▸ WHAT IS REQUIRED: Output exactly the lines from the one with "Viewport: 400px width, 410px height." through the last line of the data below, both included, and nothing more.

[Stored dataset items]
[Start of section]

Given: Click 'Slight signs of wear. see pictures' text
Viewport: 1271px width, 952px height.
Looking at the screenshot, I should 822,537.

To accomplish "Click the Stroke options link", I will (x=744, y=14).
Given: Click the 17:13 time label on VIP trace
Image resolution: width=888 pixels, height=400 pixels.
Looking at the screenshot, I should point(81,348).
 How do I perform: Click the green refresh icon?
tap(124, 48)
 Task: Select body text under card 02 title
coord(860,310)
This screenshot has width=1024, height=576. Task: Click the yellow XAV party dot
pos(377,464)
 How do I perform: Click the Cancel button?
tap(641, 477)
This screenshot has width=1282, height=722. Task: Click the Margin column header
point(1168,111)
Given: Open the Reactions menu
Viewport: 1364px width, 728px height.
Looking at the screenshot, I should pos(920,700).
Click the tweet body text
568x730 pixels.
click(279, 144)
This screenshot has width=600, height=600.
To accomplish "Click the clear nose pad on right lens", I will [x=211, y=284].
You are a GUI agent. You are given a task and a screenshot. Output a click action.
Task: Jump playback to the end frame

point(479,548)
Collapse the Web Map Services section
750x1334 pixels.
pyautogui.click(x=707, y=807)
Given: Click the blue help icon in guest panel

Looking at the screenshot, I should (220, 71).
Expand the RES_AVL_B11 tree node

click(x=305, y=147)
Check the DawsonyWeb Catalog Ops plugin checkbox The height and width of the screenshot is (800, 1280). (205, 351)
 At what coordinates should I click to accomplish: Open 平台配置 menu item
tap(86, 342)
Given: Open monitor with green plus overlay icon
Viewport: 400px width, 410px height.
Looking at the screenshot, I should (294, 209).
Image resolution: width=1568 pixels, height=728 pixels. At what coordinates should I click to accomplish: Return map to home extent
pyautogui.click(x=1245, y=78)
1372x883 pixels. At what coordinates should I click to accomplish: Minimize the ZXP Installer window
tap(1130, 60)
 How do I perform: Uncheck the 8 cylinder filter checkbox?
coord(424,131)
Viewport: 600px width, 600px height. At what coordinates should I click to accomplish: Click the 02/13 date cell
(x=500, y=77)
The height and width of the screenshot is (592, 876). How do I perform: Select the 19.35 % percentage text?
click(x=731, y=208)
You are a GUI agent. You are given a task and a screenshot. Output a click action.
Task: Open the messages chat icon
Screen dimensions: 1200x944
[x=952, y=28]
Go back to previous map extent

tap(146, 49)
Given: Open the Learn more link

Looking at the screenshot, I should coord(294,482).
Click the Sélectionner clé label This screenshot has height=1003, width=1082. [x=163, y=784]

[End of section]

▸ RESPONSE BOX:
Viewport: 400px width, 410px height.
Looking at the screenshot, I should (294, 209).
Image resolution: width=1568 pixels, height=728 pixels. At what coordinates should I click to accomplish: Return map to home extent
pyautogui.click(x=1245, y=78)
1372x883 pixels. At what coordinates should I click to accomplish: Minimize the ZXP Installer window
tap(1130, 60)
 How do I perform: Uncheck the 8 cylinder filter checkbox?
coord(424,131)
Viewport: 600px width, 600px height. At what coordinates should I click to accomplish: Click the 02/13 date cell
(x=500, y=77)
The height and width of the screenshot is (592, 876). How do I perform: Select the 19.35 % percentage text?
click(x=731, y=208)
You are a GUI agent. You are given a task and a screenshot. Output a click action.
Task: Open the messages chat icon
Screen dimensions: 1200x944
[x=952, y=28]
Go back to previous map extent

tap(146, 49)
Given: Open the Learn more link

Looking at the screenshot, I should coord(294,482).
Click the Sélectionner clé label This screenshot has height=1003, width=1082. [x=163, y=784]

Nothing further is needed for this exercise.